When federal agents announced on November 29 that they'd indicted or convicted eight individuals accused of using botnets (networks of computers infected with Trojan horse applications) to engage in criminal activity, the press release barely explained the nature and extent of the men's crimes -- or the investigations that led to arrests in an operation the FBI and other law enforcement agencies have termed Bot Roast II.
When InfoWorld decided to dig a little deeper, we found that the motivations of each perpetrator were far richer, and the nature of the crimes more complex, than a simple rundown of their rap sheets could express.
In fact, the eight Bot Roast II criminals committed a broad range of online crimes, which together make up a representative sample of motives and patterns common to these kinds of crimes. The following story is our attempt to profile the people behind the crimes.
The Perp: Adam Sweaney Pleaded guilty to: felony fraud and computer crimes, Plea date: September 24, 2007
Sweaney, a 27-year-old computer technician from Tacoma, Wash., seems to have started out on the side of the good guys. In Internet postings to the Yahoo Answers message board, a man who signed his messages "Adam Sweaney, Tacoma PC Repair" appeared to help computer users with their problems relating to worms and malware. But at some point, Sweaney switched allegiances to the Dark Side. From as early as May 2006 and for nearly a year, Sweaney was infecting PCs with Trojan horses that built a botnet he later used to transmit spam messages on behalf of others.
Court papers filed by the USAttorney prosecuting the case say that Sweaney's goal was to earn money by leasing out access to the botnet (which he called "proxies"), a common business practice for bot-herders. He advertised his proxies on message boards where spammers and bot-herders made business deals, boasting of his spamming prowess with posts such as "last month sents 50 million gi domains, delivery 87% price US$500.00 Also still have full FTP server setup with lots of data ... plus updated last weekend with some fresh files/shyt." For just US$500, you could hire Sweaney to send 50 million spams, 87 percent of which were guaranteed to make it to live e-mail accounts.

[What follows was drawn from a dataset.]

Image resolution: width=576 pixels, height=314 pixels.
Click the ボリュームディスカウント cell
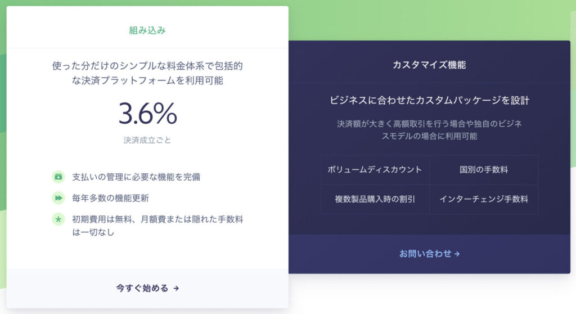point(375,169)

In July, 2006, an FBI undercover agent contacted Sweaney posing as a spammer interested in his offerings. Sweaney gave the agent free access to the botnet for 20 minutes, then engaged the agent in a discussion of what services were available, including a list of 18 million Hotmail e-mail addresses he was selling for US$10 for each million addresses. The agent bought those addresses, as well as 14 million Yahoo addresses, and access to the botnet for a period of two weeks. In the course of the investigation, the FBI discovered that one of the bot-infected computers belonged to the Justice Department's Antitrust Division in Washington, DC.
The Perp: Gregory King Indicted for: four counts of "transmission of code to cause damage to a protected computer", Indictment date: Sept. 27, 2007
Among the people happy to hear about Greg King's indictment were the operators of two Web sites, Killanet and Castlecops, which King repeatedly attacked using his botnet. The latter site, a clearinghouse for information about malware, botnets, and spammers, was subjected to a massive distributed denial-of-service attack in February 2007. But let's not get ahead of ourselves.
The owners of the Web sites that the 21-year-old King harassed alleged in court filings that he engaged in a campaign of harassment, intimidation, threats, and finally massive DDoS attacks. Using the online monikers Silenz and GregK to taunt his victims in brazen online posts of threats and links to porn sites in IRC chat channels and message boards, he launched repeated attacks on Killanet, a Web site aimed at children and teenagers, dating back to June 2004 and continuing through October 2006. According to published news reports, King's motivation was revenge for perceived slights.
King had no interest in subtlety or in masking where his attacks originated from, and reportedly even dropped hints as to his real-life identity. He controlled his botnet from his parents' home in Fairfield, Calif., as well as from a nearby library, a McDonalds, and from a Best Buy store near his home.
In February 2007, King used his botnet to DDoS the servers used by Castlecops for five continuous days. The motivation for the attack: Castlecops moderators had deleted or modified some of King's more vitriolic posts to the message board. "If you edit my post once more, you will be sorry," King wrote in a post on February 13th. Four minutes later he was banned from the message board. That night, King launched his attack.